Take a look at the Outline Data – we can see our or_expand() hint repeated there, and we can discover that it’s been enhanced. The hint should have been or_expand(@sel$1 (1) (2)). This might prompt you to modify the original SQL to use the fully qualified hint rather than the bare-bones form we’ve got so far. So let’s assume we do that before shipping the code to production.

Now imagine that a couple of months later an enhancement request appears to allow queries on post_code and the front-end has been set up so that we can specify a post_code query by selecting choice number 3. The developer who happens to pick up the change request duly modifies the SQL as follows:


select
        /*+ or_expand(@sel$1 (1) (2)) */
        count(data)
from    address
where  ( :choice = 1 and street = :val )
or     ( :choice = 2 and suburb = :val )
or     ( :choice = 3 and post_code = :val)
;

Note that we’ve got the “complete” hint in place, but there’s now a 3rd predicate. Do you think the hint is still complete ? What do you think will happen when we run the query ? Here’s the execution plan when I set :choice to 3.


select  /*+ or_expand(@sel$1 (1) (2)) */  count(data) from    address
where  ( :choice = 1 and street = :val ) or     ( :choice = 2 and
suburb = :val ) or     ( :choice = 3 and post_code = :val)
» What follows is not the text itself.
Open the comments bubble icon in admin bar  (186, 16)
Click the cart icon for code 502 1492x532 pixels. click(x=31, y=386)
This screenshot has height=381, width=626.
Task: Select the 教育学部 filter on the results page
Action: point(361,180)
Plan hash value: 3986461375

-----------------------------------------------------------------------------------------------------------
| Id  | Operation                               | Name            | Starts | E-Rows | A-Rows |   A-Time   |
-----------------------------------------------------------------------------------------------------------
|   0 | SELECT STATEMENT                        |                 |      1 |        |      1 |00:00:00.01 |
|   1 |  SORT AGGREGATE                         |                 |      1 |      1 |      1 |00:00:00.01 |
|   2 |   VIEW                                  | VW_ORE_B7380F92 |      1 |  10010 |      0 |00:00:00.01 |
|   3 |    UNION-ALL                            |                 |      1 |        |      0 |00:00:00.01 |
|*  4 |     FILTER                              |                 |      1 |        |      0 |00:00:00.01 |
|   5 |      TABLE ACCESS BY INDEX ROWID BATCHED| ADDRESS         |      0 |     10 |      0 |00:00:00.01 |
|*  6 |       INDEX RANGE SCAN                  | IX1             |      0 |     10 |      0 |00:00:00.01 |
|*  7 |     FILTER                              |                 |      1 |        |      0 |00:00:00.01 |
|*  8 |      TABLE ACCESS FULL                  | ADDRESS         |      0 |  10000 |      0 |00:00:00.01 |
-----------------------------------------------------------------------------------------------------------

Outline Data
-------------
  /*+
      BEGIN_OUTLINE_DATA
      IGNORE_OPTIM_EMBEDDED_HINTS
      OPTIMIZER_FEATURES_ENABLE('18.1.0')
      DB_VERSION('18.1.0')
      ALL_ROWS
      OUTLINE_LEAF(@"SET$9162BF3C_2")
      OUTLINE_LEAF(@"SET$9162BF3C_1")
      OUTLINE_LEAF(@"SET$9162BF3C")
      OR_EXPAND(@"SEL$1" (1) (2))
      OUTLINE_LEAF(@"SEL$B7380F92")
      OUTLINE(@"SEL$1")
      NO_ACCESS(@"SEL$B7380F92" "VW_ORE_B7380F92"@"SEL$B7380F92")
      INDEX_RS_ASC(@"SET$9162BF3C_1" "ADDRESS"@"SET$9162BF3C_1" ("ADDRESS"."STREET"))
      BATCH_TABLE_ACCESS_BY_ROWID(@"SET$9162BF3C_1" "ADDRESS"@"SET$9162BF3C_1")
      FULL(@"SET$9162BF3C_2" "ADDRESS"@"SET$9162BF3C_2")
      END_OUTLINE_DATA
  */

Predicate Information (identified by operation id):
---------------------------------------------------
   4 - filter(:CHOICE=1)
   6 - access("STREET"=:VAL)
   7 - filter(:CHOICE=2)
   8 - filter(("SUBURB"=:VAL AND (LNNVL(:CHOICE=1) OR LNNVL("STREET"=:VAL))))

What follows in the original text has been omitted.